Appendix L

This immutability of the Constitution in France is a necessary consequence of the laws. To begin with the most important of all the laws, that which decides the order of succession to the throne, what can be more immutable in its principle than a political order founded upon the natural succession of father to son? In 1814 Louis XVIII established the perpetual law of hereditary succession in favor of his own family. Those who controlled the outcome of the Revolution of 1830 followed his example; they merely established the perpetuity of the law in favor of another family. In this respect they imitated Chancellor Maupeou, who, when he erected the new Parliament upon the ruins of the old, took care to declare in the same ordinance that the rights of the new magistrates should be as inalienable as those of their predecessors had been. The laws of 1830, like those of 1814, point out no way of changing the Constitution, and it is evident that the ordinary means of legislation are insufficient for this purpose. AS the King, the Peers, and the Deputies all derive their authority from the Constitution, these three powers united cannot alter a law by virtue of which alone they govern. Without the Constitution they are nothing; where, then, could they take their stand to effect a change in its provisions? The alternative is clear: either their efforts are powerless against the Charter, which continues to exist in spite of them, in which case they only reign in the name of the Charter; or they succeed in changing the Charter, and then, the law by which they existed being annulled, they themselves cease to exist. By destroying the Charter they destroy themselves.

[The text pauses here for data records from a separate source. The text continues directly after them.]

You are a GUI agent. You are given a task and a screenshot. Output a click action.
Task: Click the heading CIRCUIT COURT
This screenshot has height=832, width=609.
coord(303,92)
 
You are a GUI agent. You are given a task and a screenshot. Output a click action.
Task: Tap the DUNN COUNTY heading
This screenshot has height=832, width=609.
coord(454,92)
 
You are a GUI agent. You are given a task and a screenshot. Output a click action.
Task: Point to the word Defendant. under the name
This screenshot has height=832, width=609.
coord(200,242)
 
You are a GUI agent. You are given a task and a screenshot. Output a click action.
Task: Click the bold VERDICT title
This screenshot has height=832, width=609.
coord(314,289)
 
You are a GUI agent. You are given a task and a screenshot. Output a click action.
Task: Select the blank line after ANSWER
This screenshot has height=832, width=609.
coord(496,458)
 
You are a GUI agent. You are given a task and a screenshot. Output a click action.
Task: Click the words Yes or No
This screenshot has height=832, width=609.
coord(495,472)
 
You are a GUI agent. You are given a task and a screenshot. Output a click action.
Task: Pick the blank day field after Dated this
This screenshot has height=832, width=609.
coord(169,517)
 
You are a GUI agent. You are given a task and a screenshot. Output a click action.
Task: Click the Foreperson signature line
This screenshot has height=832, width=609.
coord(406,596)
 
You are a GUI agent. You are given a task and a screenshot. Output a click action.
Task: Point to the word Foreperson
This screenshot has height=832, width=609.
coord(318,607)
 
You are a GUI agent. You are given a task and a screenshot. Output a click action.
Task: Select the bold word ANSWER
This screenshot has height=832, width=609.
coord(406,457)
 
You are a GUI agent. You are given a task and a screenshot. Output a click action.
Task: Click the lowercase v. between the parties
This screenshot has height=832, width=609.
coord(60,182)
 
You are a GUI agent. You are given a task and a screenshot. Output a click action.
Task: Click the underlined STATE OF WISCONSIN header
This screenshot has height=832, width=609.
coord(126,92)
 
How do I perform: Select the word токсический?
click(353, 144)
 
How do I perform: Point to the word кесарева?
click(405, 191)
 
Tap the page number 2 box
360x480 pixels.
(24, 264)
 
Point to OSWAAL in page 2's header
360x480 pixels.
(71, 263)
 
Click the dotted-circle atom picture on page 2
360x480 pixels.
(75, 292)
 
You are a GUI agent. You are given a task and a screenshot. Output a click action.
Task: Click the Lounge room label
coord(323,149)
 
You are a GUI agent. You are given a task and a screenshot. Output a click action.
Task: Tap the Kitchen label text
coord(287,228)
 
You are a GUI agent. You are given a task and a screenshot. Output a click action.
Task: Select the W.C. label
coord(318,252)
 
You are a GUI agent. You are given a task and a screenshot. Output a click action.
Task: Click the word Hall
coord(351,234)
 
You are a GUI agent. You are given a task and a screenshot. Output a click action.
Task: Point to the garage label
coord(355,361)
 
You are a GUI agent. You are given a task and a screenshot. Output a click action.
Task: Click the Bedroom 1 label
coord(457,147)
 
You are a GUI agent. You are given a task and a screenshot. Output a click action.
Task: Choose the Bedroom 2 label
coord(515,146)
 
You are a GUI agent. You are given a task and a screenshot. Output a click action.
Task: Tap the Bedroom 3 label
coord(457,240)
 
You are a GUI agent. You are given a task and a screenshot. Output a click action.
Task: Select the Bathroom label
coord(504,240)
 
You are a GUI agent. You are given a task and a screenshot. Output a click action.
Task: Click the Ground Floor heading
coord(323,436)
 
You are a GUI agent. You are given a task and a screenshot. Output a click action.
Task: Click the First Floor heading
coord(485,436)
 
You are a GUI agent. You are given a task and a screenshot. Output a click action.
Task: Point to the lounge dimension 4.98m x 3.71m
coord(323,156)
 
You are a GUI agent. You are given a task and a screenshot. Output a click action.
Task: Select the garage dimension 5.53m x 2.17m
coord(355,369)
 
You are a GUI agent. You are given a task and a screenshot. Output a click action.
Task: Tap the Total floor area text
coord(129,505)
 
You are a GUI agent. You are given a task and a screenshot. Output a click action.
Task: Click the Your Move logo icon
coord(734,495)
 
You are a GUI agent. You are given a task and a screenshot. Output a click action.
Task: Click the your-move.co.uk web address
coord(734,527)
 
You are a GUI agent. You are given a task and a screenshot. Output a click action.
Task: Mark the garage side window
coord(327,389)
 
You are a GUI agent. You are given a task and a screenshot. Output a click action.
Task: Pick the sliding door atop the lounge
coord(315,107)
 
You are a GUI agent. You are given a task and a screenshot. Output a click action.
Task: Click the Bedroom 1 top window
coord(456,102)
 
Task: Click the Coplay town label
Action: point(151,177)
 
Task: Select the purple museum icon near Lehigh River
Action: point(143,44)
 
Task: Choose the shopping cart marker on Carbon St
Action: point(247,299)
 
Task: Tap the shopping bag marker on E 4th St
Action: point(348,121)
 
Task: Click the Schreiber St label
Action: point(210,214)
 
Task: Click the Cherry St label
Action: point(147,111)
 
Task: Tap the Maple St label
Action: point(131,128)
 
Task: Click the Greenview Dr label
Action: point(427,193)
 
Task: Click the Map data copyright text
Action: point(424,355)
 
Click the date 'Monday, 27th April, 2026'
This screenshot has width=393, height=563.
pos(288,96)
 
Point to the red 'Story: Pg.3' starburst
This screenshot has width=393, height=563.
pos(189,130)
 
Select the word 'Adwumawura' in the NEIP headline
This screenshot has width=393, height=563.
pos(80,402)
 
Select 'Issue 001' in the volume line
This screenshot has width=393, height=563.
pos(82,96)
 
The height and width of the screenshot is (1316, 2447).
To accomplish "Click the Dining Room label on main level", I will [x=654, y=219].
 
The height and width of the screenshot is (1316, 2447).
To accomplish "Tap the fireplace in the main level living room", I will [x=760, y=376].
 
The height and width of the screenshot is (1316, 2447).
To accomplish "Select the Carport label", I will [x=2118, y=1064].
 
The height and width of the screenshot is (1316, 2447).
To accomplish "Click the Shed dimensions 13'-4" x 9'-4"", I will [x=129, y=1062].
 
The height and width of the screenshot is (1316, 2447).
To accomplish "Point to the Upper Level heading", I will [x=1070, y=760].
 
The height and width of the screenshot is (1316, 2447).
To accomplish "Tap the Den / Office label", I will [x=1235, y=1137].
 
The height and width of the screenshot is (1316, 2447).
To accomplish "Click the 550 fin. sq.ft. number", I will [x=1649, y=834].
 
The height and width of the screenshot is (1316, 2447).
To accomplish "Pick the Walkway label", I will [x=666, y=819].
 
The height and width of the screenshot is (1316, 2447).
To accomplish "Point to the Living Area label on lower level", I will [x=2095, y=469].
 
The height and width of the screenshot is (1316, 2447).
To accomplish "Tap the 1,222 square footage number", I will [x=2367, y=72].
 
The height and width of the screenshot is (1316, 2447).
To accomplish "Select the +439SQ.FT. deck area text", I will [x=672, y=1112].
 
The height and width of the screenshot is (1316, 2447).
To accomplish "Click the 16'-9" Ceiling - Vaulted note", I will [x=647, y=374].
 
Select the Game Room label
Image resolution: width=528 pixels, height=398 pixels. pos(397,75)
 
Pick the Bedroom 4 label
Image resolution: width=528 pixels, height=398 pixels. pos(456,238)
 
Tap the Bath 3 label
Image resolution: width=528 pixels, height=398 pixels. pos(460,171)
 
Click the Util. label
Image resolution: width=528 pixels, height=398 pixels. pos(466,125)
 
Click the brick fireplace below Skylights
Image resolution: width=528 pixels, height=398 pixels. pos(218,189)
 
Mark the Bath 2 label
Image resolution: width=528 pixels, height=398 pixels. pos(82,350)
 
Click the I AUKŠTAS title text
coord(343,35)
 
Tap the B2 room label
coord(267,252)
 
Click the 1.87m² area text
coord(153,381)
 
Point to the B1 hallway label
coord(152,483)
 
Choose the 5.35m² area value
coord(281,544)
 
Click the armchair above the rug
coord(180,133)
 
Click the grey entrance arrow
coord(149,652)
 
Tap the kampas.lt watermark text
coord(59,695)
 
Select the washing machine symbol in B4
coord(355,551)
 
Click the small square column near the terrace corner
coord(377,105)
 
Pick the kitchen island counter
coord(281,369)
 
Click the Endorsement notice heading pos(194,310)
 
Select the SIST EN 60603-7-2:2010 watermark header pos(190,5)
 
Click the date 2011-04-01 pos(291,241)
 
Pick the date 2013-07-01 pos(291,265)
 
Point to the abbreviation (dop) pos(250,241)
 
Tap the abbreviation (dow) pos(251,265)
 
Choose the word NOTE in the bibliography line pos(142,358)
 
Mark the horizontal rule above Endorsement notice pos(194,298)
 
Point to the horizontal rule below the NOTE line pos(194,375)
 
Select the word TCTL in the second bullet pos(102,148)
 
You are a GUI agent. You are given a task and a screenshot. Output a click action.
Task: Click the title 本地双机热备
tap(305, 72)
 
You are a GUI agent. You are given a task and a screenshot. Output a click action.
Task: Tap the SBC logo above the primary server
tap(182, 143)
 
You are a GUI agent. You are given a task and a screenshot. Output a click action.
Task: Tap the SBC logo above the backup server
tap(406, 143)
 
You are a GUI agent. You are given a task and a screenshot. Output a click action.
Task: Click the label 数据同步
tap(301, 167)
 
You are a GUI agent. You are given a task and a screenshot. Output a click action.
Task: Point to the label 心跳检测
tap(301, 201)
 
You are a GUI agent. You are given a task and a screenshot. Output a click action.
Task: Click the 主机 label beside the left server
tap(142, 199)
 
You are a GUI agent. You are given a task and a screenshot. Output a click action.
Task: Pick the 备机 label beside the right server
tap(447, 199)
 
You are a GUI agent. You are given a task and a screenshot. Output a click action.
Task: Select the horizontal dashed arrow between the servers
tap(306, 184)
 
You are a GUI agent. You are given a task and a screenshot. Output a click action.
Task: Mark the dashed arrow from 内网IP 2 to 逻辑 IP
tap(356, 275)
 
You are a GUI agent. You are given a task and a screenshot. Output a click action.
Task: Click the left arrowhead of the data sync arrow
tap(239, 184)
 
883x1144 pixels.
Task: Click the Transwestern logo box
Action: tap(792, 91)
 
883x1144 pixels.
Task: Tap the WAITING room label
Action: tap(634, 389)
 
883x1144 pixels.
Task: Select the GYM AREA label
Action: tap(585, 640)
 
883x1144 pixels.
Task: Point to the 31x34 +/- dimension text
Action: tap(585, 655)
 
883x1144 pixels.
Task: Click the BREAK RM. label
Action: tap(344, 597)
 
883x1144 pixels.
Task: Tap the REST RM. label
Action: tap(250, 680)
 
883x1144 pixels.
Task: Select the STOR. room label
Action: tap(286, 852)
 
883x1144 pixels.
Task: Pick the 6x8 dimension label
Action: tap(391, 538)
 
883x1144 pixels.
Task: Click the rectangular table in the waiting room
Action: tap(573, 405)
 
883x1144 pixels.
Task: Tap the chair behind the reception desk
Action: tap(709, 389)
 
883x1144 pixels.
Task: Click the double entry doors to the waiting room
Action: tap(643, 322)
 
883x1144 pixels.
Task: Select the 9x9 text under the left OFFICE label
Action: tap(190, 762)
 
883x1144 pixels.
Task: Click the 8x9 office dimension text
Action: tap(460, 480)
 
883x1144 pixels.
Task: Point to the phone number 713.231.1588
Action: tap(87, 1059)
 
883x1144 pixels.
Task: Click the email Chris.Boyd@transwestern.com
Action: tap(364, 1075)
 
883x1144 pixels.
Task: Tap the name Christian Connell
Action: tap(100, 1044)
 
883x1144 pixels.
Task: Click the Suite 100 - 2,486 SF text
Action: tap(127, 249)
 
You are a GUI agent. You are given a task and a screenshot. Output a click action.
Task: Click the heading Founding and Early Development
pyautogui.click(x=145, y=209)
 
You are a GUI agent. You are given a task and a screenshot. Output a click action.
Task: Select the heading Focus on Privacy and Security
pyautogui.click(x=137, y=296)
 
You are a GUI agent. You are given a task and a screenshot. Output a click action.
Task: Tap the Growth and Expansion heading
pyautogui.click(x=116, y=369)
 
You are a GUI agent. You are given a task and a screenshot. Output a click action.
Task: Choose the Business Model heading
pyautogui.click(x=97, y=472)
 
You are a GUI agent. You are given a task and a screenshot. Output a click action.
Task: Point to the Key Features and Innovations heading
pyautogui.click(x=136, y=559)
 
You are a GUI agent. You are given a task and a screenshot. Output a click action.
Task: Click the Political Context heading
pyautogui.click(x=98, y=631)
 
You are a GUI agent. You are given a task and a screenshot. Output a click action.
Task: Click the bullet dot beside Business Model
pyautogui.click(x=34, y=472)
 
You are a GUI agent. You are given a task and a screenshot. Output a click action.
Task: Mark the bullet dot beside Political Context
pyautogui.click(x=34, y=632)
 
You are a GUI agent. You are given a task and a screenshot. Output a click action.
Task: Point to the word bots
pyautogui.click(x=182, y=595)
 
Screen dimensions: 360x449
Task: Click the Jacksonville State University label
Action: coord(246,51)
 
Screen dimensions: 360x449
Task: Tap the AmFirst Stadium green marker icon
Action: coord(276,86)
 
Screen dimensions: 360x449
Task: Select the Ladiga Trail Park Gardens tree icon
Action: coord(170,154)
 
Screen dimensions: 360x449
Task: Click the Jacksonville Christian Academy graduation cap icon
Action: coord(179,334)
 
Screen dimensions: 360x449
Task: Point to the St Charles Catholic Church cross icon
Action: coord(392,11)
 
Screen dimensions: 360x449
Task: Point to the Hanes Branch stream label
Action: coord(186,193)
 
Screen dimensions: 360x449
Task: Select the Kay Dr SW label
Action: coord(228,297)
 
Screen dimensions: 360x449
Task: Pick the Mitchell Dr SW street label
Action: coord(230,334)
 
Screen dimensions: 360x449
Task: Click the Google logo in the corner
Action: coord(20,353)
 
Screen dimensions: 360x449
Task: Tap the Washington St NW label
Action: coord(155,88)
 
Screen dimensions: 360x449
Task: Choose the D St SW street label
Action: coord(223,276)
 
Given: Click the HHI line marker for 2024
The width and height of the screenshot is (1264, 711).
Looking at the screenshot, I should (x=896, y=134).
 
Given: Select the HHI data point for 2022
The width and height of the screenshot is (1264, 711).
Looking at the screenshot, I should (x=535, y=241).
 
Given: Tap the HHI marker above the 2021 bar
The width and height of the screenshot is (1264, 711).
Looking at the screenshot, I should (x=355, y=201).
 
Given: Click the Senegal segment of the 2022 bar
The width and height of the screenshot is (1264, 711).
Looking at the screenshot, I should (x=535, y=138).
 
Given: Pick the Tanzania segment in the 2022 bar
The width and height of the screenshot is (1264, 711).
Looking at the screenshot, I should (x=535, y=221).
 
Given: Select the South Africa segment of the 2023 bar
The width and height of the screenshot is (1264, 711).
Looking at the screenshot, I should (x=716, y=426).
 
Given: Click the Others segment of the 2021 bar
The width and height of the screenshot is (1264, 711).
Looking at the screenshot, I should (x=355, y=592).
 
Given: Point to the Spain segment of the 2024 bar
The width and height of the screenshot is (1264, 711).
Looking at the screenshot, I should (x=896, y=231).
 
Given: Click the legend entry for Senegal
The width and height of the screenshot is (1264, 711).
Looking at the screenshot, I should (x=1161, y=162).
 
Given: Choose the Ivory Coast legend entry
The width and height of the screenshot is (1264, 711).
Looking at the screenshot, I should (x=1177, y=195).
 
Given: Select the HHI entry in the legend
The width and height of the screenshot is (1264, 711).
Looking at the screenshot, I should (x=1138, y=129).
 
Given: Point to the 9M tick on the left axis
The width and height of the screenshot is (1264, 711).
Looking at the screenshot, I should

This is much more evident in the laws of 1830 than in those of 1814. In 1814 the royal prerogative took its stand above and beyond the Constitution; but in 1830 it was avowedly created by and dependent on the Constitution.

A part, therefore, of the French Constitution is immutable, because it is united to the destiny of a family; and the body of the Constitution is equally immutable, because there appear to be no legal means of changing it.

These remarks are not applicable to England. That country . having no written Constitution, who can tell when its Constitution is changed?